L’engagement citoyen dans les questions de la ville vise généralement la récupération de l’espace commun, cet espace qui, bien qu’il puisse se solder par l’espace public dédié, signifie davantage la possibilité d’un vivre ensemble, d’un accord tacite à travers lequel le fruit de la ville est récolté et partagé par tous. Plutôt qu’un lieu dédié comme tel dans une délimitation physique à l’intérieur de la ville, ce que serait l’espace public, l’espace commun est plutôt une condition de possibilité à l’action citoyenne et collective, une condition au droit de regard, de parole et d’intervention sur les forces économiques et politiques qui déterminent, parfois en trop large partie, la possibilité d’existence de ce même espace commun. Si l’engagement citoyen peut se manifester de diverses manières, depuis les grands rassemblements, pacifiques ou violents, à la prise de parole médiatique, la micro-intervention apparaît comme une tactique avec laquelle intervenir directement, depuis l’antre de la situation, sur les symboles associés à la revendication.

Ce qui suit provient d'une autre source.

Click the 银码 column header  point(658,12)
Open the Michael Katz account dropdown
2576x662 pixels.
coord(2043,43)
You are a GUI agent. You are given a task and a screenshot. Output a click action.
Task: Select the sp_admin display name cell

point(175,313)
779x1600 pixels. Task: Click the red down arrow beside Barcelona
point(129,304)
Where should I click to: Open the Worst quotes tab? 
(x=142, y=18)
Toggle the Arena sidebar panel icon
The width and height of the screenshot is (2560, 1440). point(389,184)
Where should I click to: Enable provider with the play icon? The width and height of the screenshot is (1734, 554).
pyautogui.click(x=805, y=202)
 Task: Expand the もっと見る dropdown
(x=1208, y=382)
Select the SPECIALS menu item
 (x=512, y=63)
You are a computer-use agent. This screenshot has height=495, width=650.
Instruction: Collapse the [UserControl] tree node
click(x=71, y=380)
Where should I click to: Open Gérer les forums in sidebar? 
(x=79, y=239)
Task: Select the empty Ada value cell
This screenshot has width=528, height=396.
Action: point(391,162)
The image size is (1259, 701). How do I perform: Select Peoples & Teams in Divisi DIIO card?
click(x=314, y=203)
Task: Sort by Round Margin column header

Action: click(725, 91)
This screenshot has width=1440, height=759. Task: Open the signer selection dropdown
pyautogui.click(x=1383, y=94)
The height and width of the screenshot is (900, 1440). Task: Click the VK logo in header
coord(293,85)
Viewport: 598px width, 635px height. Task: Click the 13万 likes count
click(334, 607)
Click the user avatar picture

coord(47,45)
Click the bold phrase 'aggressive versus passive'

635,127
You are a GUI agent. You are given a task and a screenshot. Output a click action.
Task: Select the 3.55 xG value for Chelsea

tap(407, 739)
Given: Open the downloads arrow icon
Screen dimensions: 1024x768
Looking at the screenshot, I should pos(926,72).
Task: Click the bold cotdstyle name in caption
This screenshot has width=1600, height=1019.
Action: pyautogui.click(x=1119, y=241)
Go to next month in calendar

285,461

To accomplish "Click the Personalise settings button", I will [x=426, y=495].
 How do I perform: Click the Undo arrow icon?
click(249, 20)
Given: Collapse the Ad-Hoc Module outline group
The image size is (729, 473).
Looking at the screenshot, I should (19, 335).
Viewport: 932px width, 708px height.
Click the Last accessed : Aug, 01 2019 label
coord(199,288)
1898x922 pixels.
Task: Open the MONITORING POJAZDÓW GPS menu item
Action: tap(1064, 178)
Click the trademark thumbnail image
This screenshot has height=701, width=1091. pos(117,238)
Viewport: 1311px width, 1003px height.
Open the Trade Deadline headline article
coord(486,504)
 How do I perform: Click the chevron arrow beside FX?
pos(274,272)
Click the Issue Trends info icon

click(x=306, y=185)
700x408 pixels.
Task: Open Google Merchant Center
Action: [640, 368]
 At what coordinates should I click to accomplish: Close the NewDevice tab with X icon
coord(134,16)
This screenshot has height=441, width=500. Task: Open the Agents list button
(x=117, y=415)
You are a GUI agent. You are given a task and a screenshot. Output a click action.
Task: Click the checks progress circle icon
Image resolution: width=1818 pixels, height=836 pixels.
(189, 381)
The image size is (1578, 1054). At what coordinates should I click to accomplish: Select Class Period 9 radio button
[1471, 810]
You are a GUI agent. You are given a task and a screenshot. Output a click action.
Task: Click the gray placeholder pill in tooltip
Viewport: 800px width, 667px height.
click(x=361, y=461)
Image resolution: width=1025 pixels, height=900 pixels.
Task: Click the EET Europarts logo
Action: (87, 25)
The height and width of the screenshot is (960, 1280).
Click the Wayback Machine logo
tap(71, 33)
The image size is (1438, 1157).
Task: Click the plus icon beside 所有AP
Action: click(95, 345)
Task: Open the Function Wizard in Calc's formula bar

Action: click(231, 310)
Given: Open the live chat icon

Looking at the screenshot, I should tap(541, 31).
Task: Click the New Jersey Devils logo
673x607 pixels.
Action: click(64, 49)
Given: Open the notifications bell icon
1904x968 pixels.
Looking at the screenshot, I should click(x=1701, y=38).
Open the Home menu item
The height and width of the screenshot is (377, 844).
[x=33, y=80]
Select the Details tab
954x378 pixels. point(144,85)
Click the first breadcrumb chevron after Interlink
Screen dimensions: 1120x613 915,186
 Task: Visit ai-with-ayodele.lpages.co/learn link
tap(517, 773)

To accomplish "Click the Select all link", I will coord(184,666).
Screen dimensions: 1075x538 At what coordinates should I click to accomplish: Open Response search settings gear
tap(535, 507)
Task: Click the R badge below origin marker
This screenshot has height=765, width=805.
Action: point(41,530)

Au contraire de ce que pourrait produire une architecture temporaire ou une intervention orchestrée dans le cadre d’un événement particulier, la micro-intervention est plutôt de l’ordre du spontané, du volontaire, du commentaire ou de l’engagement citoyen devant des forces qui lui sont externes et puissantes. Conduite avec une certaine dose d’ironie, la micro-intervention s’insère dans des débats importants par l’entremise de gestes simples, qu’on découvre un peu par hasard mais qui frappent d’une force volontaire afin de résonner avec notre engagement avec et pour le territoire de la ville. C’est le cas des interventions menées par Christian Zahr à Beyrouth, au Liban. Architecte-paysagiste, il a, par sa profession, un regard bien particulier et aguerri sur la ville, mais c’est à titre de citoyen engagé qu’il intervient ponctuellement dans l’espace public, pour l’espace commun. Ainsi, ses interventions qui peuvent paraître ludiques, et qu’il qualifie lui-même de moments d’intuitions portés par des situations particulières, révèlent en fait un regard très précis, critique et réflexif face au développement violent dont est sujette la ville. Particulièrement dans ses interventions Sous les tours la mer et The Angry Dolosse Army, deux interventions apposées sur des structures privées qui réduisent l’espace public et hantent l’espace commun, ces intuitions dévoilent avec force et légèreté, les paradoxes qui se mettent en place.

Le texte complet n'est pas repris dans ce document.